A 51-years-old woman, employed as a primary school teacher, came to our clinic “Salute Ok” complaining of apical headache and panic attacks. The patient already suffered from headache during the adolescence with a frequent headache crisis lasting half a day to 3 days. Her family history was positive for migraine (mother and sister). The woman reported previous unsuccessful attempts with several pharmacological (mainly anti-inflammatory drugs) treatments, and to have attended the Migraine Center of an important University Hospital in Rome without obtaining any significant result. Our physician recommended a treatment cycle composed of 15 major ozonated autohemoinfusions (1 infusion twice a week). During this procedure 200 ml of a patient’s blood is exposed to an equal volume of gas mixture with a concentration of 30 parts of ozone in 1000 parts of oxygen . During each infusion, the patient's vital signs such as blood pressure, heart rate and oxygen saturation were kept under strict monitoring.
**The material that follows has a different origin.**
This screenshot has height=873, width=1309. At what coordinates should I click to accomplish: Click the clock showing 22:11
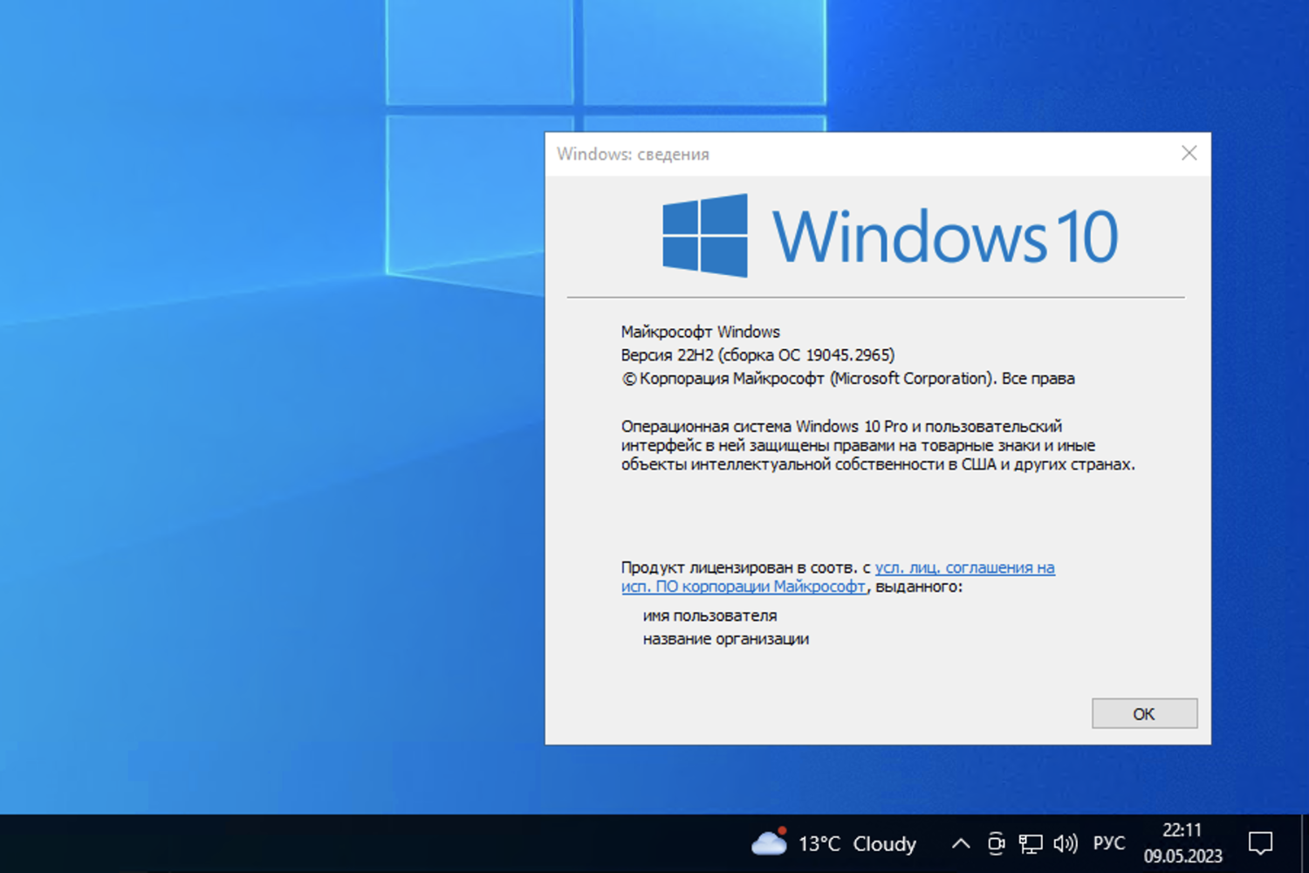[1183, 830]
After only three infusions the patient reported an improvement in headache as well as in general well-being, feeling less tired. Following the sixth ozone autohemoinfusion the woman reported to have experienced a single headache episode, in concomitance of menstruation, of the duration of one day. At the end of the eighth infusion, the woman reported complete disappearance of the headache, associated with a reduced tiredness at the end of the day, an improvement in mood (especially on waking) and a greater concentration ability [2,3,4,6]. Moreover, the patient reported a significant increase in physical resistance, particularly evident during her regular games of ping pong which is a very wearing sport, occurred in concomitance with the start of the ozone-based therapy. The VAS and the SF-36 Questionnaire were administered at baseline and at the end of ozone therapy in order to measure the perceived pain and to evaluate the changes in health-related quality of life. According to the VAS, the pain intensity turned from 8/10 to 1/10, as confirmed also by the items 21 and 22 of the SF-36 Questionnaire. Also the other items of this questionnaire demonstrate a clear improvement of the overall health and quality of life; a reduction/disappearance of limitations in physical effort, both as to what concerns working time and performance and in daily activities. A marked improvement was reported by the patient about her emotional state as well.
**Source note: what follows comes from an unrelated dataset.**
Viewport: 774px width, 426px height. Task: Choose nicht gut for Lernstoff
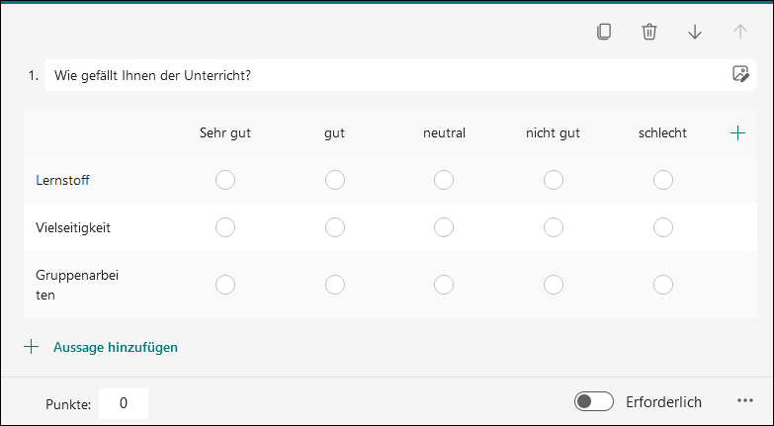pyautogui.click(x=554, y=180)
This report wants to underline the importance of the ozone therapy in the treatment of migraine, a common and debilitating disorder in which the use of this application is still to be investigated in depth. In particular, two cases with different characteristics regarding patients’ gender and age as well as the modality of ozone administration were shown, both resulting in a drastic reduction in the frequency and intensity of pain. No adverse and toxic effects have been pointed out with this therapy, in contrast to the classical anti-inflammatory drugs generally used for the pharmacological treatment this disease, and also formerly used by both our patients for different years without any result.
Another very important aspect of this report is represented by the improvement in patients’ quality of life, still following just a few cycles of ozone therapy. In fact, the observed reduction in both the frequency and severity of migraine attacks corresponded to an evident decrease in disability with consequent improvement in some health-related quality of life aspects, particularly in the social activity domain. In conclusion, the efficacy of ozone therapy in the treatment of headache is appropriate to be evaluated in further clinical studies with a greater number of patients.